## Task 1
In the piece on Saudi–UAE oil rivalry, condense the paragraph that begins "Abu Dhabi National Oil Company (ADNOC) has accelerated" into a short bulleted list that keeps its main facts.
## Task 2
Extend the piece on Saudi–UAE oil rivalry, picking up right after its final paragraph.

But that conclusion may be premature. Once Tehran’s deterrence meaningfully declines, the fragile alignment between Riyadh (Saudi Arabia) and Abu Dhabi (the United Arab Emirates, UAE)—held together largely by a common adversary—could begin to unravel.
The next “war” in the Middle East may not be fought with missiles, but with barrels: a renewed oil price war.
1) When the Common Enemy Disappears, Rivalry Returns
Over the past decade, Saudi Arabia and the UAE have tolerated frictions—over Yemen, Sudan, and economic leadership—not because of deep trust, but because Iran’s external threat provided the minimum glue for cooperation.
When that threat recedes and Gulf security anxiety eases, long-suppressed competition naturally resurfaces:
Who is the real leader of the Gulf?
Who sets the rules within OPEC+?
Who controls capital and narrative power in the post-oil era?
History suggests that in a world without a common enemy, tolerance toward allies declines and the contest for leadership becomes unavoidable. The long-running divergence in worldview between Saudi Crown Prince Mohammed bin Salman (MBS) and UAE President Mohammed bin Zayed (MBZ) is moving from backstage to center stage.
2) A Misaligned Economic Clock: Vision 2030 vs. Monetization Urgency
The root of a potential price war is structural: the two countries view oil’s future through fundamentally different time horizons.
The UAE: Monetize Faster, Win on Volume
Abu Dhabi National Oil Company (ADNOC) has accelerated upstream investment and capacity expansion, treating growth as a strategic priority and targeting a milestone of 5 million barrels per day. The logic is straightforward: the global energy transition is not reversible. Oil assets must be monetized before they lose value—turning underground barrels into financial assets while demand still exists. The UAE does not want to be constrained by OPEC+ quotas; it wants to sell more, and sell sooner.
Saudi Arabia: Protect Price, Fund Transformation
Saudi Arabia’s Vision 2030, the NEOM project, and a broader slate of giga-projects require a relatively high and stable oil price as fiscal support. Saudi Arabia can tolerate “selling less,” but it cannot easily tolerate a price collapse.
This creates a near-term structural contradiction: the UAE leans toward “more and faster,” while Saudi Arabia leans toward “discipline and price.” As Iran’s threat diminishes, the incentive for the UAE to overproduce—or to challenge OPEC+ quota constraints—rises materially.
External Supply Pressure: Why Cooperation Becomes Harder
The game is not a two-player match. Continued supply growth from non-OPEC+ producers (e.g., the United States) raises the cost of maintaining discipline inside OPEC+: every barrel you hold back can be quickly replaced by external supply. That accelerates market-share erosion, thins the payoff from cooperation, and amplifies the short-term incentive to “cheat” via incremental overproduction.

## Records provided
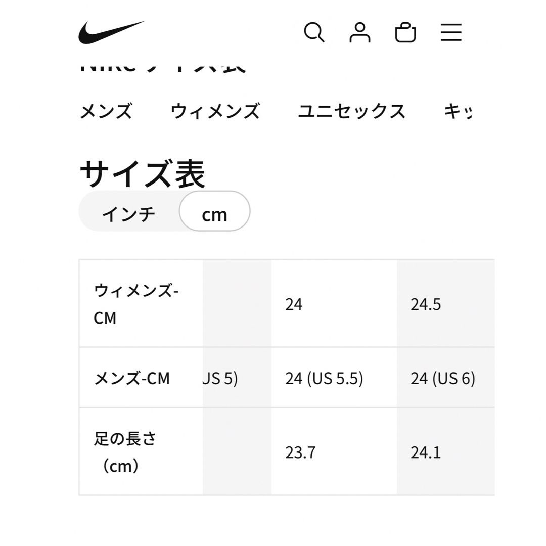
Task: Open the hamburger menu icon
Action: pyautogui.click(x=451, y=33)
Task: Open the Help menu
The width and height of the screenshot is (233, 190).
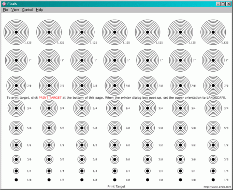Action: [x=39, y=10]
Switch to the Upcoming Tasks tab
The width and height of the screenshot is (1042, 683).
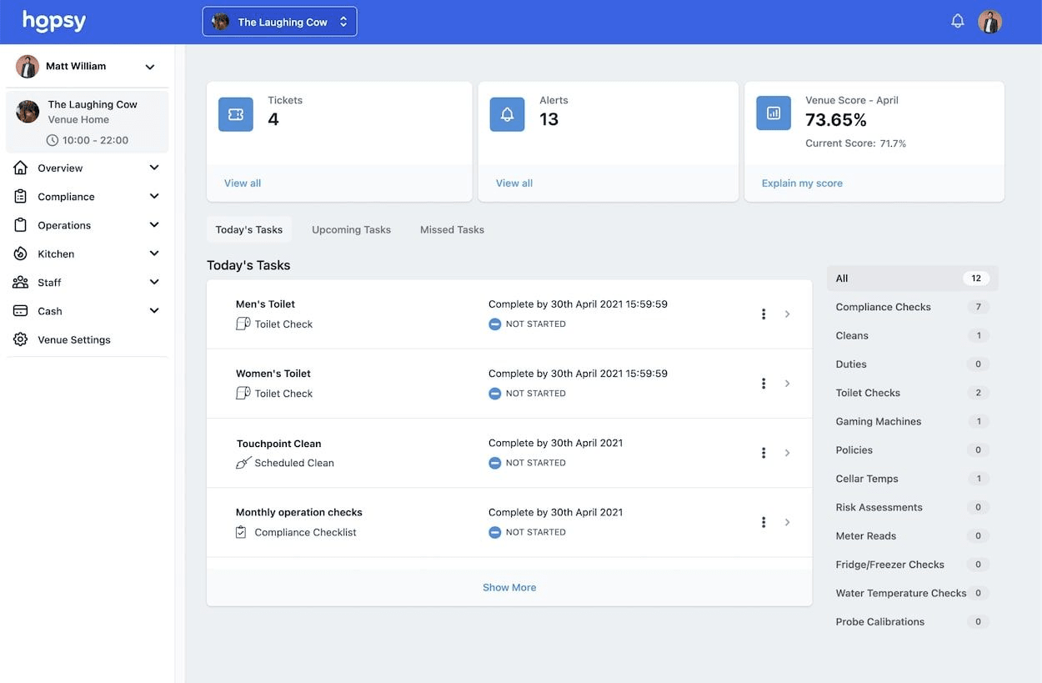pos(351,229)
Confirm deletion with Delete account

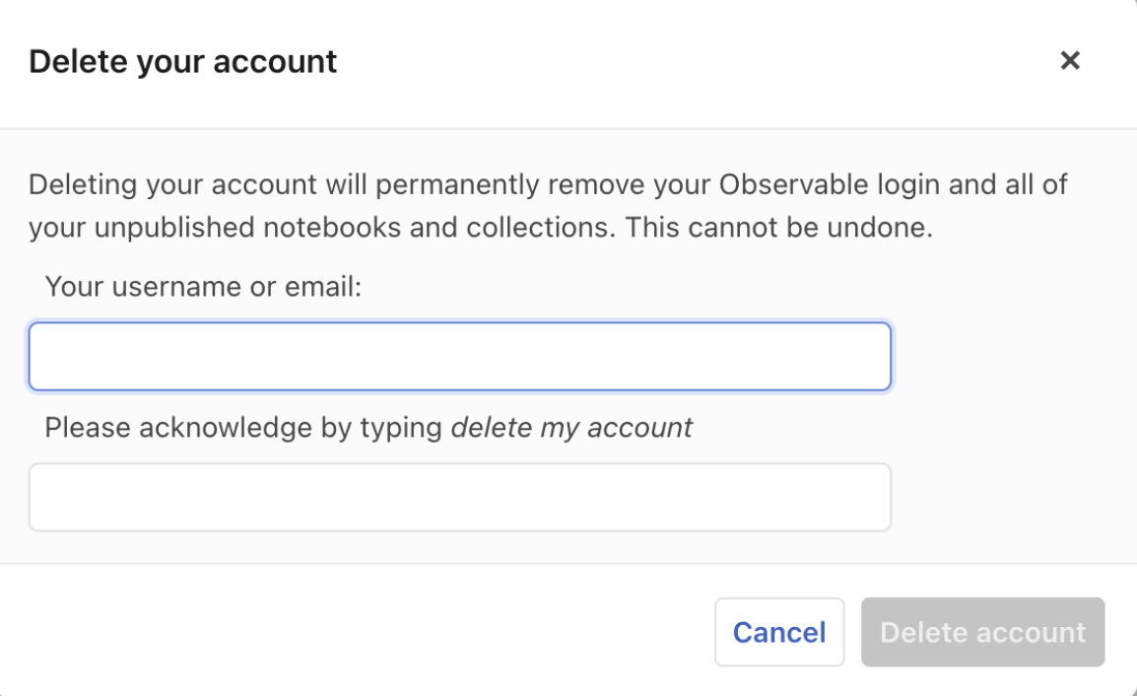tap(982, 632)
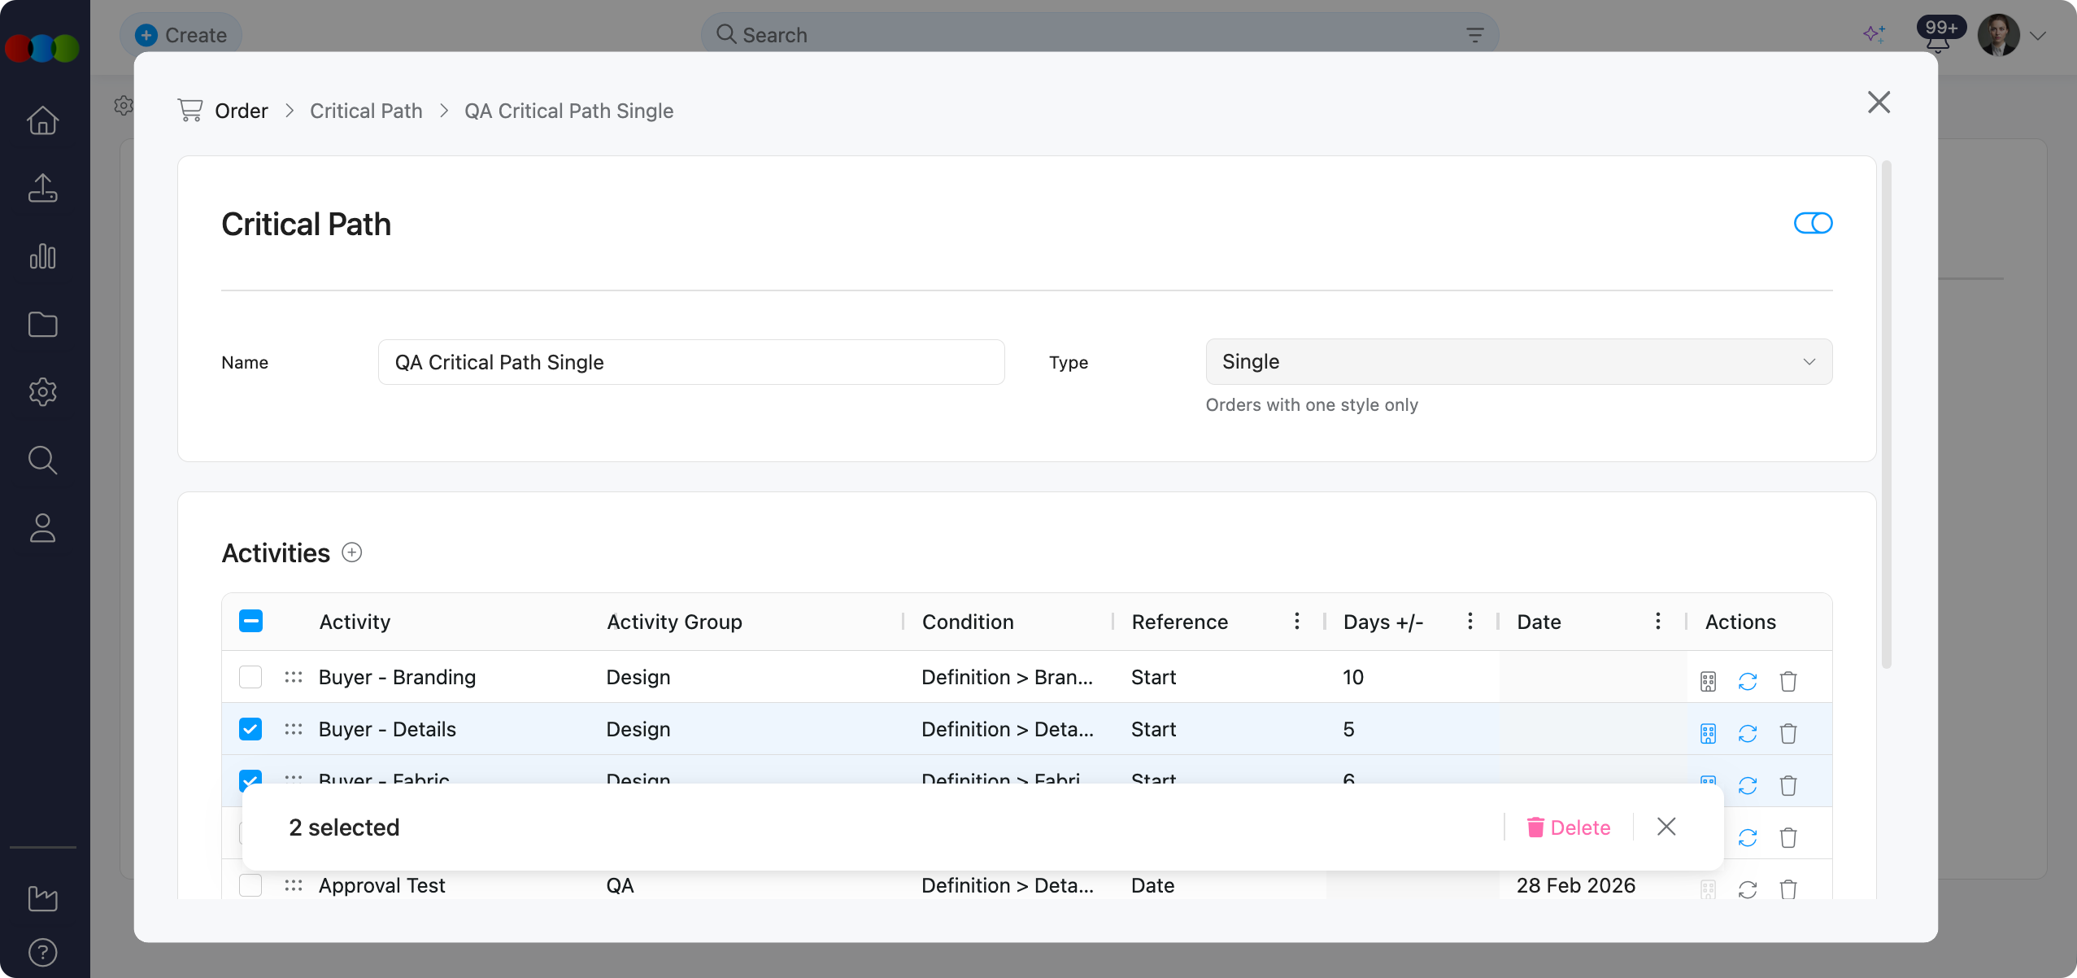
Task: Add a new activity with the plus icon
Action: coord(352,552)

## Task output 1
- ADNOC has sped up upstream investment and capacity expansion, treating growth as a strategic priority.
- Its target milestone is 5 million barrels per day.
- The reasoning is that the global energy transition cannot be reversed, so oil must be turned into financial assets while demand still exists.
- The UAE wants to sell more and sell sooner, without being held back by OPEC+ quotas.

## Task output 2
3) Saudi Arabia’s Option Set: A Scorched-Earth Strategy
If the UAE opens the taps, Saudi Arabia is unlikely to stand still. Historically, Riyadh tends to respond to challenges with “action signals” rather than verbal compromise. Saudi Arabia’s large and rapidly deployable spare capacity becomes a weapon.
To maintain credible deterrence and prevent the quota system from losing authority—and also to squeeze the survival space of U.S. shale—Saudi Arabia could reprise the 2020 playbook: initiate a price war. In a scenario where demand weakens or inventories build quickly, this raises the tail risk of oil falling toward the $40 range.
Saudi Arabia would take fiscal pain in the short run, but the strategy can force the UAE back to the negotiating table and re-establish Riyadh’s leadership position inside OPEC+ in the post-Iran era.
4) A Price War Isn’t Emotion—It’s Enforcement in a Repeated Game
Many interpret price wars as irrational retaliation. In reality, they are often the coldest—and most effective—tool in a repeated game: accept short-term pain to preserve long-term order.
OPEC+ discipline relies on a simple deterrence logic:
If you respect quotas → everyone enjoys higher prices.
If you quietly overproduce → I use spare capacity to break the market and make you lose more.
If the UAE crosses the boundary and Saudi Arabia simply absorbs it, the market learns that quotas are not rules—they are suggestions. The next round of overproduction becomes larger, and the coalition deteriorates faster. That is why the most likely Saudi response, when discipline breaks, is to use market mechanisms: punish via price to restore the credibility of the system.
Could oil fall to $40?
No major producer wants an outright collapse. The goal of a price war is usually to restore deterrence and force a return to negotiation—not to destroy the market.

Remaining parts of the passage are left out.